Optimism for the North Korean crisis?
The coming of 2018 has brought a positive surprise on the North Korean crisis. The North and the South are sending positive messages to each other. They include the reopening of the Panmunjom hotline. During the recent contact lasting approximately twenty minutes, the two sides made the technical check of the cross-border hotline, which had not operated for almost two years. More importantly, some hopes for discussions have been raised. The content of the New Year’s Day speech of North Korean leader Kim Jong-un and the general determination of South Korean President Moon Jae-in to invest in dialogue are paving the way. Some talks will be held on January 9th indeed.
Soldiers attend a military parade in central Pyongyang, April 15, 2017.[Photo: Xinhua]
China cannot but welcome recent developments. As a matter of principle it believes that the efforts to improve inter-Korean relations through dialogue and promote reconciliation and cooperation by North Korea and South Korea serve the interests of the two sides and are conducive to deescalating tensions on the Peninsula. Only a few day ago, Chinese President Xi Jinping met with his South Korean counterpart in Beijing and agreed that chaos should not be allowed on the Peninsula. China’s interest in the re-activation of the six-party talks is straightforward. That is why special representative of the Chinese Government on the Korean Peninsula Affairs Kong Xuanyou travelled to Seoul to exchange views with South Korean representative Lee Do-hoon.

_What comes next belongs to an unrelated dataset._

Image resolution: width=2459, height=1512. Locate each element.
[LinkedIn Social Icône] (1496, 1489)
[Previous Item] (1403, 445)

The apparently good atmosphere and the new calmness are contradicting the problematic political climate of the last weeks of 2017. Then Pyongyang had proceeded to a new test of an inter-continental ballistic missile causing the verbal reaction by US President Donald Trump. ‘We will take care of it’, he had said. On the whole, what Trump practically means, remains a mystery. It is not clear whether the military option is on his table or he only uses it as a theoretical threat to exercise pressure. In any case, the American President is currently hailing potential Korea talks and is crediting his firm stance.

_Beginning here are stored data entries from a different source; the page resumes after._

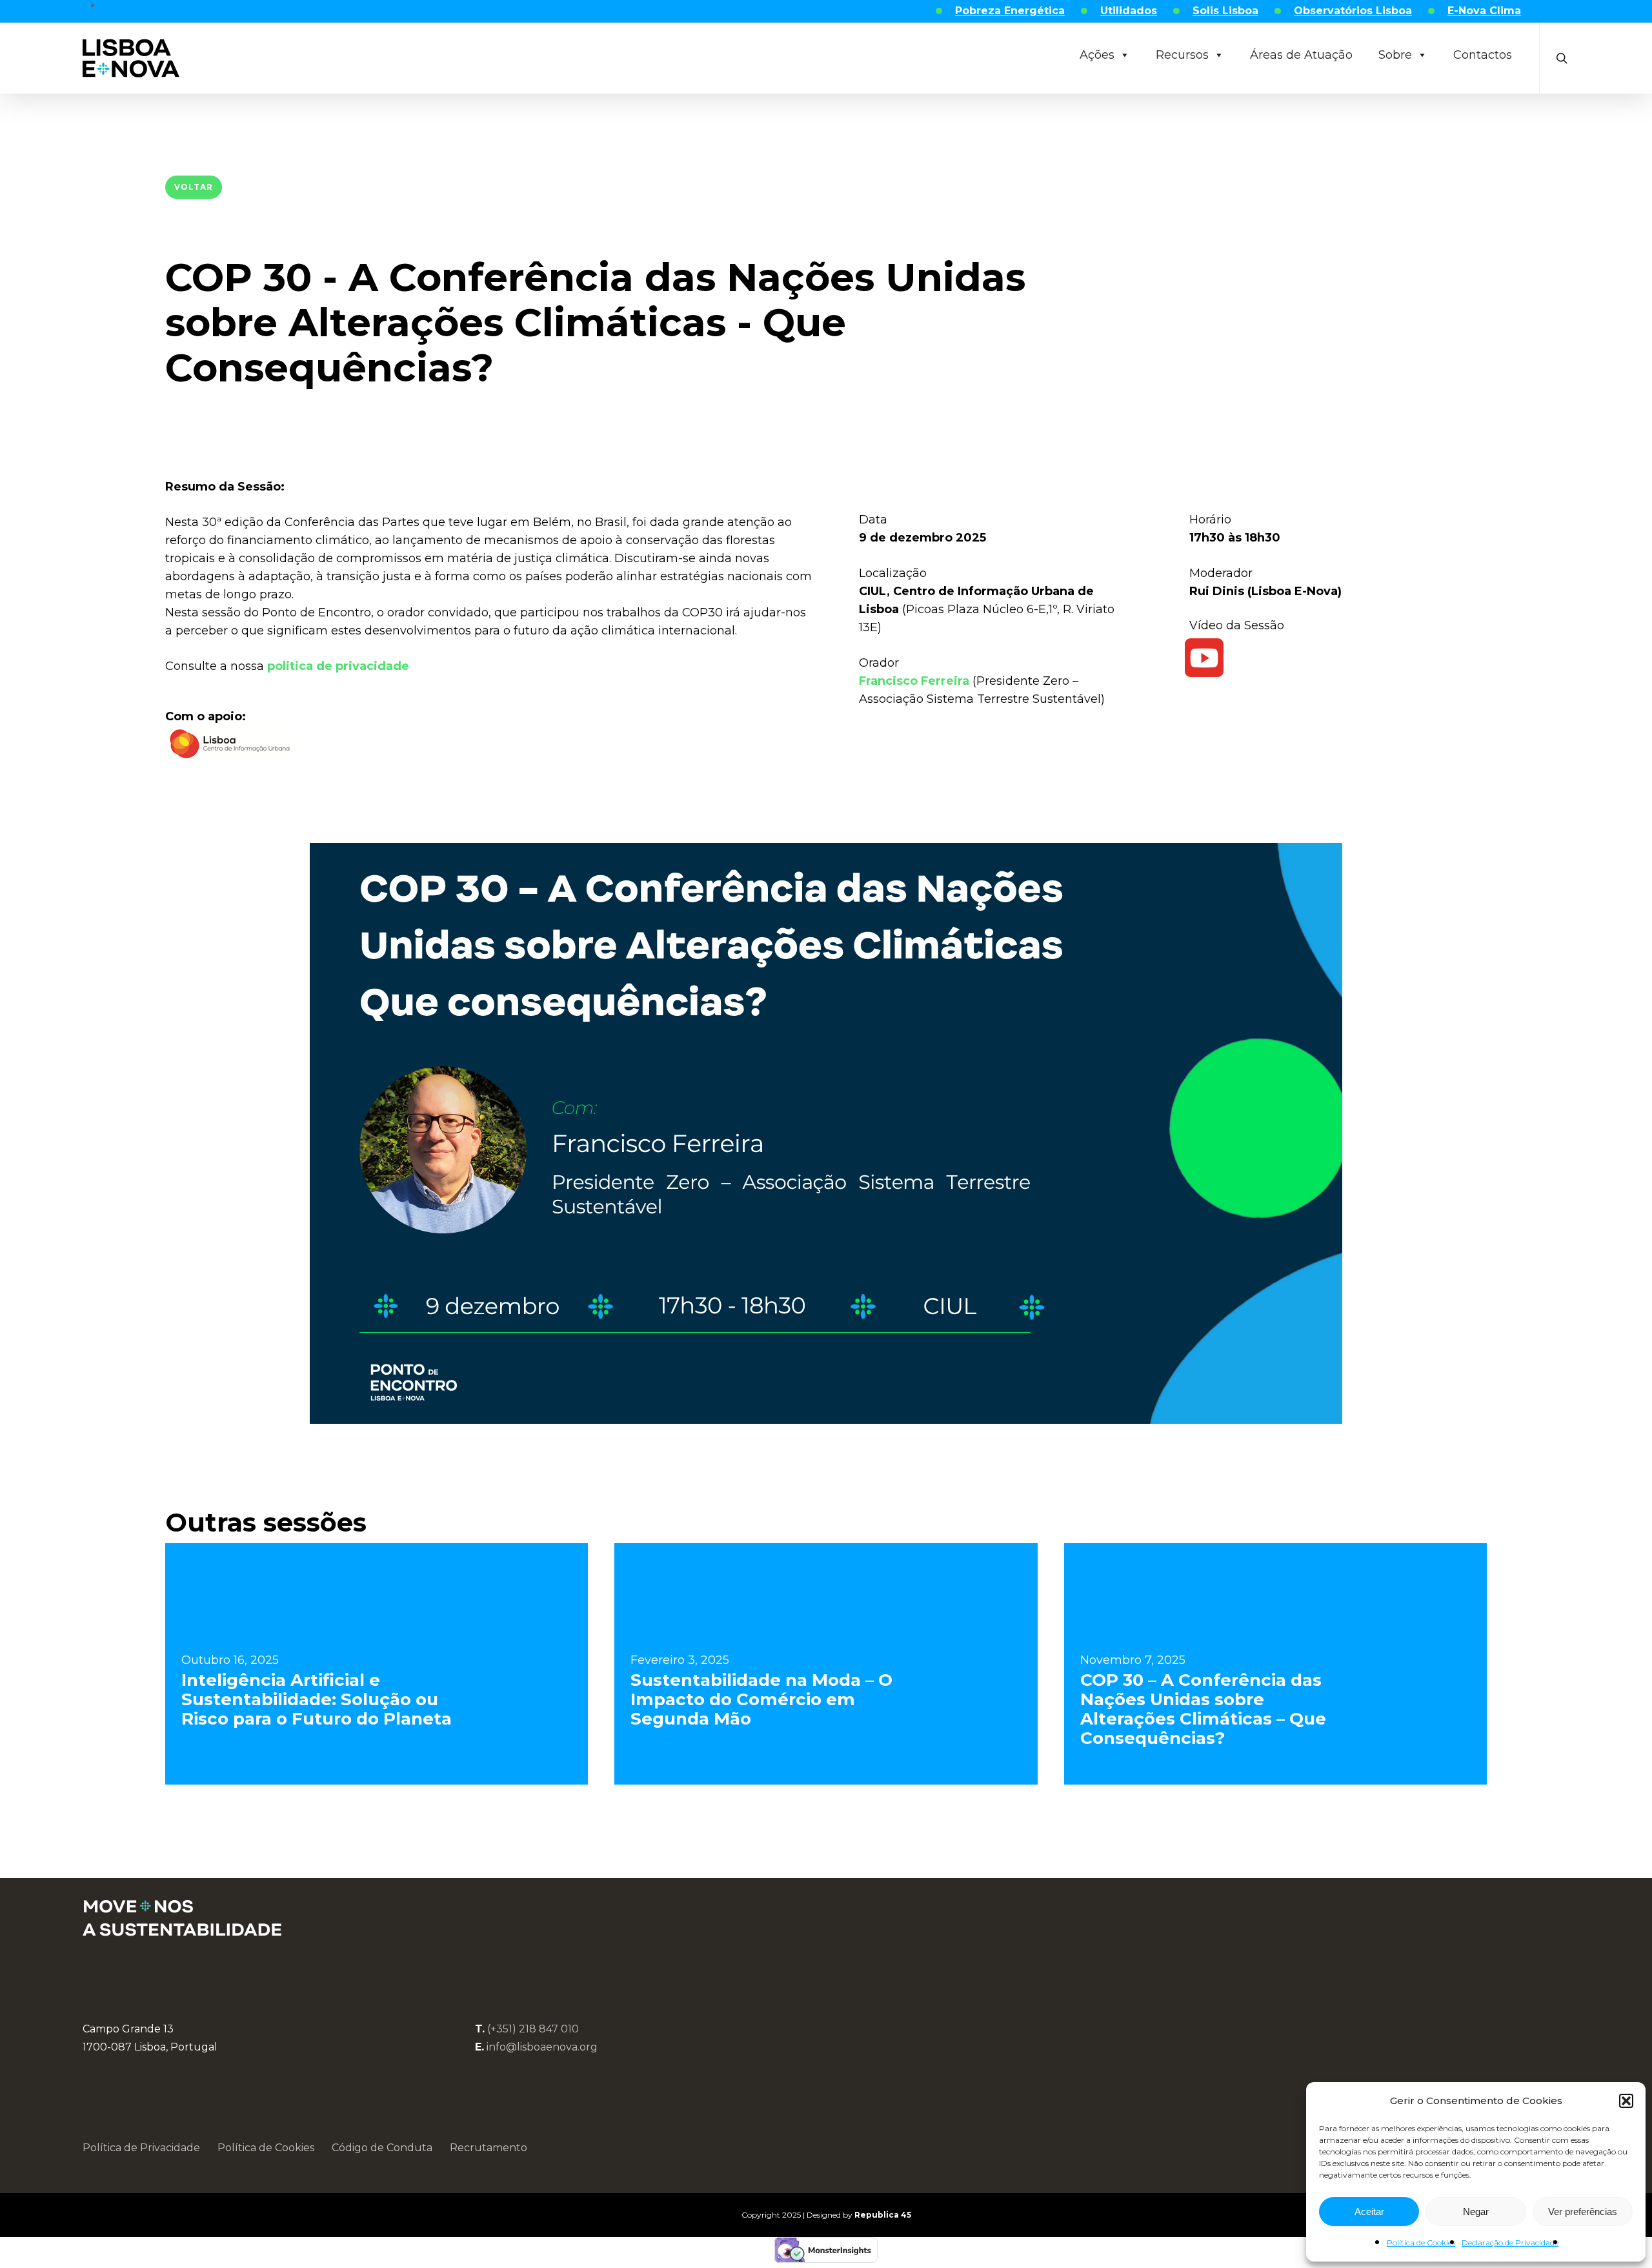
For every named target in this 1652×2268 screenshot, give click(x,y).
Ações (1097, 55)
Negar (1476, 2211)
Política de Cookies (1421, 2242)
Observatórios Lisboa (1353, 11)
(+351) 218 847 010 (533, 2029)
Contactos (1482, 55)
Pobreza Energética (1010, 11)
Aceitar (1369, 2211)
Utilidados (1128, 11)
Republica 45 (882, 2215)
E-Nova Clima (1484, 11)
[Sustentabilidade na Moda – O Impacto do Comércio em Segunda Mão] (825, 1664)
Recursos (1182, 55)
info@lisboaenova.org (542, 2047)
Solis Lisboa (1225, 11)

What is highly significant is how close North Korea might be to acquiring nuclear weapons and producing nuclear warheads. According to South Korean Foreign Minister, Kang Kyung-wha, there is ‘no concrete evidence’ that Pyongyang has mastered the technology to deliver a nuclear warhead on an intercontinental ballistic missile. As she explained in her recent interview with CNN, the final stage has not yet been completed despite progress achieved.
Nonetheless, the general ability of North Korea to launch missiles that can reach countries geographically located far away – including the US – is causing serious alarm. Before Trump’s afore-mentioned reaction US envoy to the UN, Nikki Haley, had distanced the Trump administration from proposed contacts between North and South Korea, saying it would not take any talks seriously if Pyongyang did not abandon its nuclear arsenal.
More importantly, US Secretary of Defense, James Mattis, has publicly said that North Korea had the ability to hit ‘everywhere in the world.’ For its part, the Pentagon has prepared a letter stating that ‘the only way locate and destroy – with complete certainty – all components of North Korea’s nuclear weapons programs is through a ground invasion’. Under these circumstances, the possibility of a war should not be excluded in the future if diplomatic means fail. However, such as decision cannot be easily made by Trump. The experience from similar responses to Afghanistan in 2001, Iraq in 2003 and even Libya in 2011 demonstrate the limits of real success.
From another perspective, American public opinion will not necessarily support a preemptive strike perplexing Trump’s domestic problems. Two-thirds of Americans oppose this option according to a recent Washington Post-ABC News poll. Other surveys present more balanced results but are indicative of the division in the society. More importantly, the US president is lacking great popularity in key Asian countries, namely Japan and South Korea. A November Pew research poll shows that only 24 percent of respondents in Japan and 17 percent of respondents in South Korea trusted him. The same survey indicates that people in South Korea have greater confidence in Chinese President Xi Jinping (38 percent) than in Trump.
From the Obama years until now China has advocated for the route of dialogue with North Korea and the beginning of 2018 it is practically vindicating its position. American experts who have participated or are aware of the content of informal discussions between officials from the two sides are aware that North Korea might not undermine the process if it did not feel threatened and if the regime change theory would be out of the American agenda. They said, dialogue should be definitely given a chance as it also happened between US and Iranian diplomats before the 2015 Joint Comprehensive Plan of Action (JCPOA).
Of course dialogue does not automatically mean that differences will be overcome. It can constitute the beginning of a promising diplomatic process though. The more North Korea cooperates – after receiving some initial security assurances – the more chances it will have to solve its economic problems. Hopefully, the country will realize that it is unable to militarily compete with the US and that it needs to act in line with decisions of the UN Security Council.
The international community is sincerely hoping for a breakthrough. And the 2018 PyeongChang Winter Olympic Games offer the right symbolic moment for intransigence to be replaced by prudence.
(Dr George N. Tzogopoulos is a senior research fellow and advisor for EU-China relations at the Centre international de formation européenne, Nice/Berlin.)